### Task item
Drop the pictures and repeat exactly from the "Task: Go to previous preview tab arrow" line down to the last line of the entries below.

### Given data
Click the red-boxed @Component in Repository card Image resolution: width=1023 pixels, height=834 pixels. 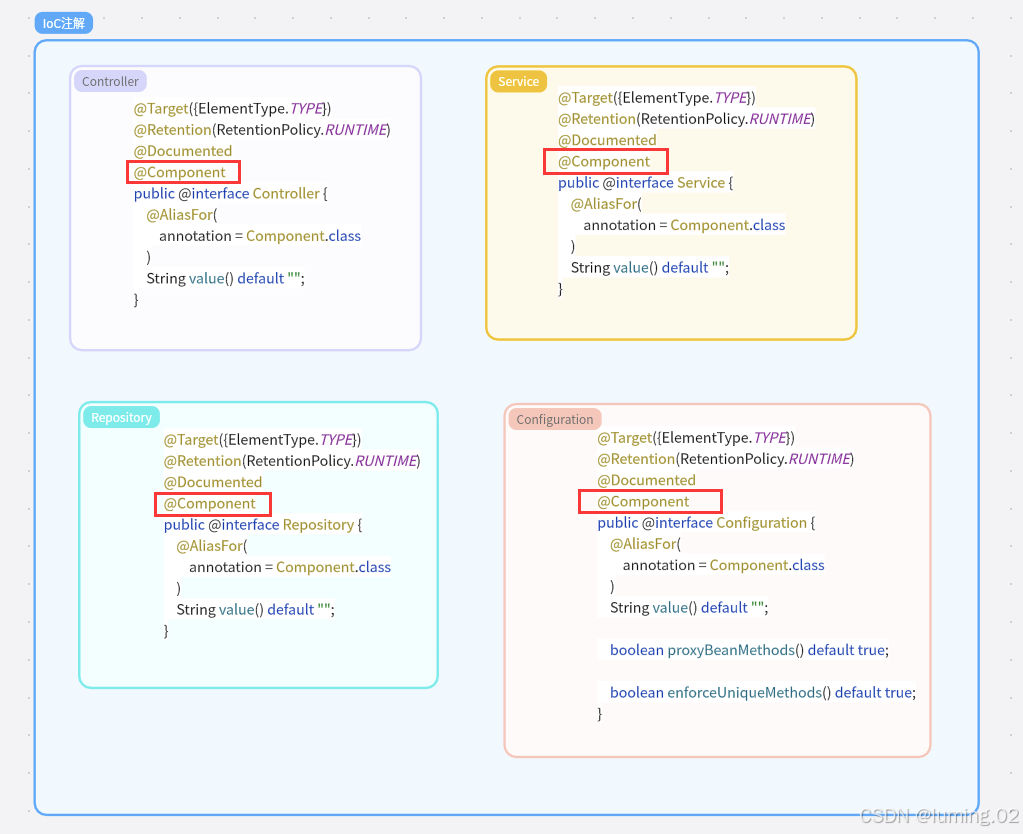point(212,503)
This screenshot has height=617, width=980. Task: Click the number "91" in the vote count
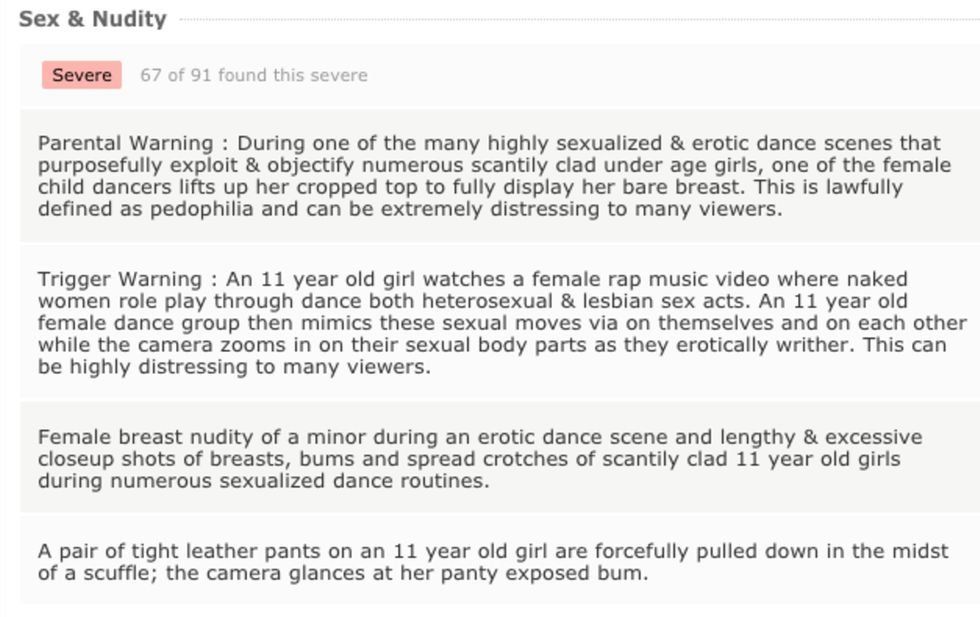pos(200,75)
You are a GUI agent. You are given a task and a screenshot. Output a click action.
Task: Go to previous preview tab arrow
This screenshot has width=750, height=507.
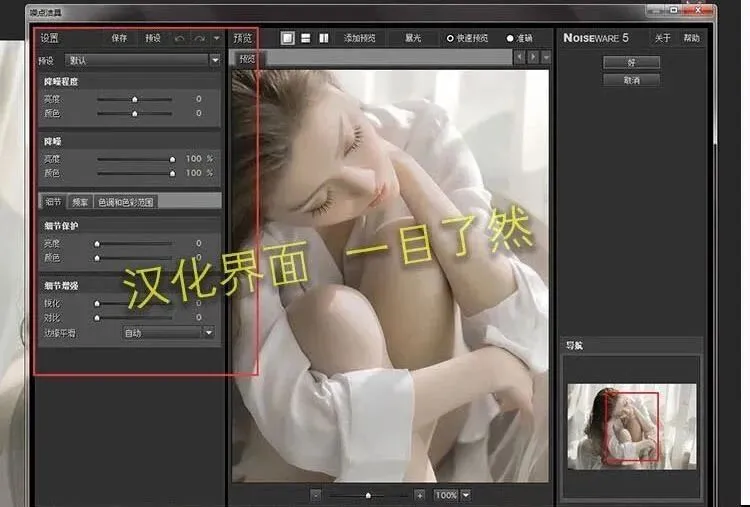518,58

### Response area
Task: Go to previous preview tab arrow
This screenshot has width=750, height=507.
518,58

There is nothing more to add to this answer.